BMCs prepared from mice bearing TNBC (BMC-TNBC) were sufficient for responding tumor growth (Fig. 4B). Responding tumors formed in 85% of these mice and tumors were approximately 2.8-fold larger than those that had formed on their own (40% incidence) or that had been admixed with BMCs from cancer-free hosts (68% incidence; Fig. 4B). BMCs from mice bearing LBC tumors (BMC-LBC), however, did not significantly enhance incidence (68%) or mass of responding tumors above that of the cancer-free control BMCs (Fig. 4B). Nevertheless, consistent with the enrichment of CD24 on responder cells in the LBC environment (Fig. 2C and D), CD24 was likewise enriched on the surface of responding tumor cells that had been admixed with the BMC-LBCs (Fig. 4C), and p-selectin–positive platelet aggregates were localized to the CD24-rich areas of these tumors (Fig. 4D). The area covered by CD24+ cells in responding tumors admixed with BMCs from control mice was not as extensive as that of tumors admixed with BMC-LBC; consequently, fewer platelet aggregates were observed in the control tumors (Fig. 4C and D).
To understand whether BMCs from LBC tumor-bearing mice directly mediated tumor cell surface enrichment of CD24, we cultured adherent GFP+ responding tumor cells with BMCs prepared from various cohorts of mice and analyzed tumor cell expression of CD24 after 4 days by flow cytometry.
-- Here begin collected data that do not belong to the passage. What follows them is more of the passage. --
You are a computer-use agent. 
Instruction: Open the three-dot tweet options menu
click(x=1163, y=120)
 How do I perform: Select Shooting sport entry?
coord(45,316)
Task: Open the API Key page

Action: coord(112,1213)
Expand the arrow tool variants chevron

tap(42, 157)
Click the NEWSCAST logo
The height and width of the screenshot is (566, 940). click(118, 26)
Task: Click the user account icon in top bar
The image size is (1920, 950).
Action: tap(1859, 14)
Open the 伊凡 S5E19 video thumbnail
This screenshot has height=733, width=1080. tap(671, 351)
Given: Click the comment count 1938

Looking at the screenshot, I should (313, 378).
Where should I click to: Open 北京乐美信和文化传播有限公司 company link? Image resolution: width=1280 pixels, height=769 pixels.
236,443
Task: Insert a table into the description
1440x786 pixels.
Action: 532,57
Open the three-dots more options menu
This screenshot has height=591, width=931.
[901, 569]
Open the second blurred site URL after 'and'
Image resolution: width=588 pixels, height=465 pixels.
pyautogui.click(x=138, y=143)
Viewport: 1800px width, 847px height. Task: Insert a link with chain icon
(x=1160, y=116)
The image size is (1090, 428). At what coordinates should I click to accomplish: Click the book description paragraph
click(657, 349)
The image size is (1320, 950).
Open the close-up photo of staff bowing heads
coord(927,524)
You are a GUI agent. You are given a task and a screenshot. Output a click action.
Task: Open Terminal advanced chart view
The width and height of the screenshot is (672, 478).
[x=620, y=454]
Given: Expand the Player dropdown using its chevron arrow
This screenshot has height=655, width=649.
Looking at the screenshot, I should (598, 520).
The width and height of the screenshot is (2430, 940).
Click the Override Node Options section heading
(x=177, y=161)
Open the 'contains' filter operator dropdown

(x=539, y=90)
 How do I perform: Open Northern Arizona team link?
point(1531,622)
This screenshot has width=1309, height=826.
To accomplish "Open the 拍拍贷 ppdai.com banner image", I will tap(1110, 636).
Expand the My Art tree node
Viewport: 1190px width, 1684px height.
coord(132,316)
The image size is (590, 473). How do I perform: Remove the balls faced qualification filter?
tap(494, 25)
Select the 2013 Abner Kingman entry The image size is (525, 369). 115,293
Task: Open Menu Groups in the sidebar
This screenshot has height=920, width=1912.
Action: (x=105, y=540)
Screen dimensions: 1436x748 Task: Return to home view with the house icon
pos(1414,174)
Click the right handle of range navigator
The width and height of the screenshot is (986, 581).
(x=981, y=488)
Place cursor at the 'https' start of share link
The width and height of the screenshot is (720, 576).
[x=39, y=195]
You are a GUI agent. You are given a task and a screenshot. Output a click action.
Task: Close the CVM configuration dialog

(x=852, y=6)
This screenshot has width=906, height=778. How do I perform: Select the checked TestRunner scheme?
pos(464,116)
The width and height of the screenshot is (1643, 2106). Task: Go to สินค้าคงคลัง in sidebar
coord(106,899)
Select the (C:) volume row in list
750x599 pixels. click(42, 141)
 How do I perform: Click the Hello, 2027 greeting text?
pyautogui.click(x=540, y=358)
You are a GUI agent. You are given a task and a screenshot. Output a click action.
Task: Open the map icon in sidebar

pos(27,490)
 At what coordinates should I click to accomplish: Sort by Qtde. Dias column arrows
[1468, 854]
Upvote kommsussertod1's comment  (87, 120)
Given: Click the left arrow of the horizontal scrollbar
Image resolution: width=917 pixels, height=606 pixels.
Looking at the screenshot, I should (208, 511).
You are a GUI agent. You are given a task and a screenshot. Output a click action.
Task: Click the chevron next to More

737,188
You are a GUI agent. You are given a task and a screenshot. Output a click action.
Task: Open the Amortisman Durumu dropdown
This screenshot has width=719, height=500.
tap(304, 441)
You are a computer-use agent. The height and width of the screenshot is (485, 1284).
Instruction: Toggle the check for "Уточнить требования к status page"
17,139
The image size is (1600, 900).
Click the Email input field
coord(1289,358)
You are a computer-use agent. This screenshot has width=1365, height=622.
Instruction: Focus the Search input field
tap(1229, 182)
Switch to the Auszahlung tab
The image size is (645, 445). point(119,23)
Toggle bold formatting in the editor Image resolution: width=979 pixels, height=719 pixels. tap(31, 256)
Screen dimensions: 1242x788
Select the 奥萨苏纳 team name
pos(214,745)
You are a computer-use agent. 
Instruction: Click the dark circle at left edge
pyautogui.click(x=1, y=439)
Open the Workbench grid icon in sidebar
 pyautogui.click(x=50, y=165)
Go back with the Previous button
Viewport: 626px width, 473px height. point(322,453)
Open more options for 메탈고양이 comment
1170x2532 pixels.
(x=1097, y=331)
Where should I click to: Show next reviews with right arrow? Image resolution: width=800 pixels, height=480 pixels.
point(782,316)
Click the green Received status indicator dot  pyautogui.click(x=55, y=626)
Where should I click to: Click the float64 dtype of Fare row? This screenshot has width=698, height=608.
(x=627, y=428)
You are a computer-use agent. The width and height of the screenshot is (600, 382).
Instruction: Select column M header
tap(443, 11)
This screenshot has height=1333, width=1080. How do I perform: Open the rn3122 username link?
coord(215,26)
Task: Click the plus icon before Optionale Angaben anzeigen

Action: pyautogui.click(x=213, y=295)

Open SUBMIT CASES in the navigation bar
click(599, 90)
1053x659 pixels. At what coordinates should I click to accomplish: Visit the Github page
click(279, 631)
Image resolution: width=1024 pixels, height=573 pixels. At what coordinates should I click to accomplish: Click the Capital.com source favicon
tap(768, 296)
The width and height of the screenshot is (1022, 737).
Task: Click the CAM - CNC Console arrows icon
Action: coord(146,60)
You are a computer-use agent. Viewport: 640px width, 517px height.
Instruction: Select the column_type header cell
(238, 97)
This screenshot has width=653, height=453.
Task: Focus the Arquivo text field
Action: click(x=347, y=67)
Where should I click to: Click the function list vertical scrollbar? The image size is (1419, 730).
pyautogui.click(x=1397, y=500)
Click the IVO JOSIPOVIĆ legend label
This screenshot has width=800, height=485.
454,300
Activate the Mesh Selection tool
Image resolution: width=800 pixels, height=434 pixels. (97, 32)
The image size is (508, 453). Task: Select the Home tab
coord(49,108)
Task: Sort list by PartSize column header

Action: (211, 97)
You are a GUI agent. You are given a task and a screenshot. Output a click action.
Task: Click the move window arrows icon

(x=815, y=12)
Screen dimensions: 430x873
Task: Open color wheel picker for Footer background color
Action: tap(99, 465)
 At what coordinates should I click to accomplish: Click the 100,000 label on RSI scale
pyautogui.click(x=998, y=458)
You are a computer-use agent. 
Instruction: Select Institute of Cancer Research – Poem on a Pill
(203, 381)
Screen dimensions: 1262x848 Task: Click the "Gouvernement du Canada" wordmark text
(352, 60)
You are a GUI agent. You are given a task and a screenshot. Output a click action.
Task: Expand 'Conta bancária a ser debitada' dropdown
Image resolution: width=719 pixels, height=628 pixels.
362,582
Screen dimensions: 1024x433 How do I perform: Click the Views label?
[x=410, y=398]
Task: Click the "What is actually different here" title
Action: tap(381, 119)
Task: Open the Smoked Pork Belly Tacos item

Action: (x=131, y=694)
Responding cells that had been cultured with BMCs harvested from TNBC-bearing mice (BMC-TNBC) displayed an approximately 30% decrease in CD24 expression (Fig. 4E), whereas exposure to BMCs from LBC-bearing mice (BMC-LBC) resulted in an approximately 75% increase in the CD24+ responding cell population relative to controls (Fig. 4E).
Hence, BMCs from mice bearing LBC tumors were necessary and sufficient to enrich CD24+ responding tumor cells, which recruited platelets. Nevertheless, these events were not sufficient to enhance responding tumor malignancy. We therefore examined the resulting tumors for additional hallmarks of LBC-mediated tumor-promotion. Although VEGFR2+ cells were more abundant in the tumors that had been admixed with BMC-LBC, they did not appear to incorporate into tumor vasculature (Fig. 4F). The numbers of p-STAT3+ cells, an indicator for the presence of proangiogenic platelets, were minimal and no different in the BMC-LBC admixed tumors than they were in the BMC-control admixed tumors (Fig. 4G). Consequently, there was no difference in tumor vessel density between the 2 cohorts (Fig. 4H) and in both cases, fewer vessels were apparent than in the tumor-promoting LBC systemic environment (Fig. 1E).
These findings suggested that without the stimulus provided by the LBC tumor, the platelets were not loaded with angiogenesis-promoting cargo and that instigating tumor-educated platelets were crucial for systemic promotion of responding tumor growth.
Instigating and Noninstigating Primary Human Luminal Breast Cancers
To understand whether this type of systemic instigation process might reflect real human tumor behavior, we tested 4 different primary human tumor specimens from patients with LBC (hBRCA-LBC 1–4) for their ability to establish a protumorigenic macroenvironment. To do so, we surgically implanted human tumor specimens or Matrigel control plugs subcutaneously into Nude mice contralaterally to responding human cells (Fig. 5A). These patient tumors were diagnosed as invasive ductal carcinoma, grade 2/3, positive for ER and PR, with differing HER2 status, and each human tumor specimen retained its morphological characteristics and cytokeratin expression in the mice (Supplementary Fig. S6A and S6B).
One tumor, hBRCA-LBC1, established a protumorigenic environment that supported growth of highly proliferative responding tumors in 100% (3/3) of the mice (Fig. 5B). This instigating tumor specimen exhibited identical growth kinetics whether it was implanted opposite Matrigel control or opposite the responding tumor cells (Supplementary Fig. S6C). One (1/3) responding tumor was recovered opposite hBRCA-LBC2, none (0/3) were recovered opposite hBRCA-LBC3 or hBRCA-LBC4, and 3 (3/3) tissue plugs were recovered in the Matrigel control conditions.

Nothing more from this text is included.